The characteristics of a generative AI workload can vary depending on the specific application and the type of model being used. However, some common characteristics include:
- Compute intensity—Generative AI workloads can be computationally intensive, requiring significant amounts of processing power to train or generate new content. This scenario particularly applies to large-scale models such as GPT-3, which can require specialized hardware such as GPUs to train efficiently.

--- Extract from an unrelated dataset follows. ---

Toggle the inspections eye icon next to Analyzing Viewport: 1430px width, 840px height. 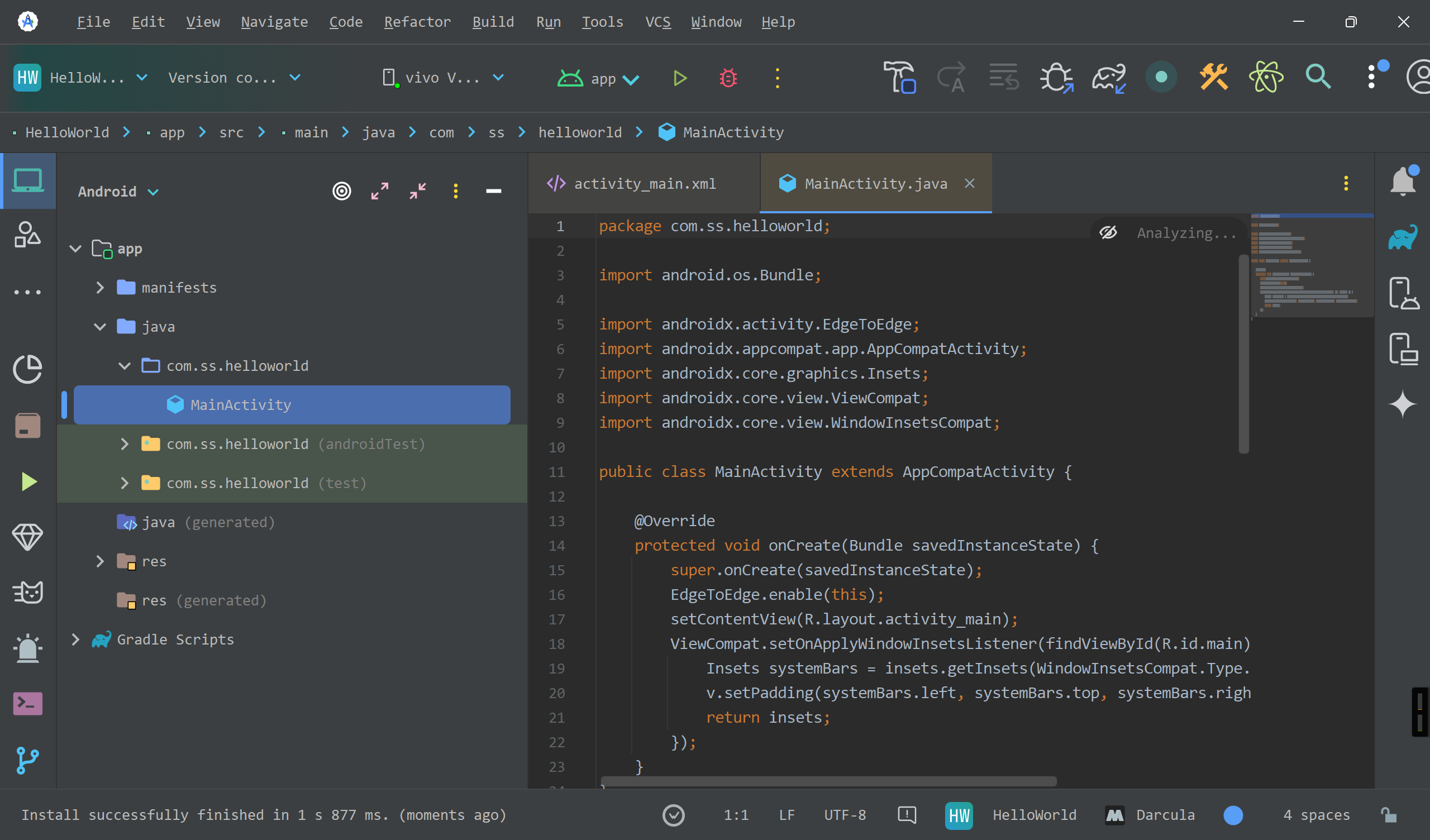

- Memory requirements—Generative AI models require significant amounts of memory to store the model parameters and intermediate representations. This scenario particularly applies to transformer-based models such as GPT-3, which have many layers and can require hundreds of millions or even billions of parameters. Therefore, having sufficient GPU memory capacity is key.
- Data dependencies—Generative AI models are highly dependent on the quality and quantity of training data, which can greatly affect the performance of the model. Data preparation and cleaning are important parts of a solution as tapping into large, high-quality datasets is key to creating custom models.
- Latency requirements—Inference workloads might have strict latency requirements, particularly in real-time applications such as chatbots or voice assistants. Models must be optimized for inference speed, which can involve techniques such as model quantization or pruning. Latency considerations also favor on-premises or hybrid solutions, as opposed to purely cloud-based solutions, to train and infer from models closest to the source of the data.
- Model accuracy—The accuracy and quality of the generated content is a critical outcome for many generative AI applications, and is typically evaluated using metrics such as perplexity, bilingual evaluation understudy (BLEU) score, or human evaluation.
Overall, generative AI workloads can be highly complex and challenging, requiring specialized hardware, software, and expertise to achieve optimal outcomes. However, with the right tools and techniques, they can enable a wide range of exciting and innovative applications in fields such as NLP, computer vision, and creative arts.